-
Notifications
You must be signed in to change notification settings - Fork 51
Description
Hi, I thought compress_block_size is the whole compression block size, and compress_block_overlap_len is how much compress_block_size overlap with each other. After inspecting the code it turns out the whole compression block size is compress_window_size, which is the sum of compress_block_size and compress_block_overlap_len. Later in the code:
split_compress_window_fn = nn.Sequential(
Rearrange('b h n d -> (b h) d 1 n'),
nn.ZeroPad2d((compress_block_overlap_len, 0, 0, 0)),
nn.Unfold(kernel_size = (1, compress_window_size), stride = (1, compress_block_size)),
Rearrange('(b h) (d n) w -> b h w n d', d = dim_head, h = kv_heads)
)
The stride is set to compress_block_size.
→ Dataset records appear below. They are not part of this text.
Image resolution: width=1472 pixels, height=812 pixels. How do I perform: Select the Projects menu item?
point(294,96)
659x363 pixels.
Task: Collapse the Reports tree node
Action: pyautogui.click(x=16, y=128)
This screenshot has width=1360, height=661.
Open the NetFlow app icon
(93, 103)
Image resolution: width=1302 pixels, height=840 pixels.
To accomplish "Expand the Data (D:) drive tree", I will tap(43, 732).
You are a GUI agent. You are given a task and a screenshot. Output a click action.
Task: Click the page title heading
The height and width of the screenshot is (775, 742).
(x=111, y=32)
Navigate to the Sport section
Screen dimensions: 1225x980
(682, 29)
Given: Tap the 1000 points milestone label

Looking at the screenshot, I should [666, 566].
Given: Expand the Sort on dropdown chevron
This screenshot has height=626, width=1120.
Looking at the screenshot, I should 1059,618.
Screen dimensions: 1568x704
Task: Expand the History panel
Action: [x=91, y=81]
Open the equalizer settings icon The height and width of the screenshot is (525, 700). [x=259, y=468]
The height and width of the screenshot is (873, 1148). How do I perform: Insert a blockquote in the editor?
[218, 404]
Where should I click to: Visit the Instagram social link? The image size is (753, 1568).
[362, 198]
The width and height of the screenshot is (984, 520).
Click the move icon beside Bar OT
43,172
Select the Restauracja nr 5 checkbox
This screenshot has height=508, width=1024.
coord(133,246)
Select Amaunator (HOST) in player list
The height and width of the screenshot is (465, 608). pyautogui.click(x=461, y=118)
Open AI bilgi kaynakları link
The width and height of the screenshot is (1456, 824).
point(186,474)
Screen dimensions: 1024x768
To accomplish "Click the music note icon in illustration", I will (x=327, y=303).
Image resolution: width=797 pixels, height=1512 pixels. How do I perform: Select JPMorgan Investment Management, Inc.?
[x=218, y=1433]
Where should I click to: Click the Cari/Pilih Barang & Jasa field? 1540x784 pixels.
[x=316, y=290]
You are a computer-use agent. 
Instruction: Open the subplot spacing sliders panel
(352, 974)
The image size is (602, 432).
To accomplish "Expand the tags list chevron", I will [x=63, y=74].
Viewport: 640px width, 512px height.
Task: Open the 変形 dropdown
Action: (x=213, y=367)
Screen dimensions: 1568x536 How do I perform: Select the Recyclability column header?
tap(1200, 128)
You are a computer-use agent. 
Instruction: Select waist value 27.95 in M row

I think this might cause confusion for general users, and it is better to set compress_block_size as the whole compression block size, and another input argument of compress_block_sliding_stride, which have two advantages,
- it stick to the notation from original paper
- this concept is similar to sliding window in CNN, which is easier to understand
How do you think about it?
another issue is that the original paper set compression block size l = 32, sliding stride d = 16. Translate to this code implementation, the compress_block_size should be 16, and compress_block_overlap_len be 16. But this will trigger assertion in line 286: assert compress_block_overlap_len < compress_block_size.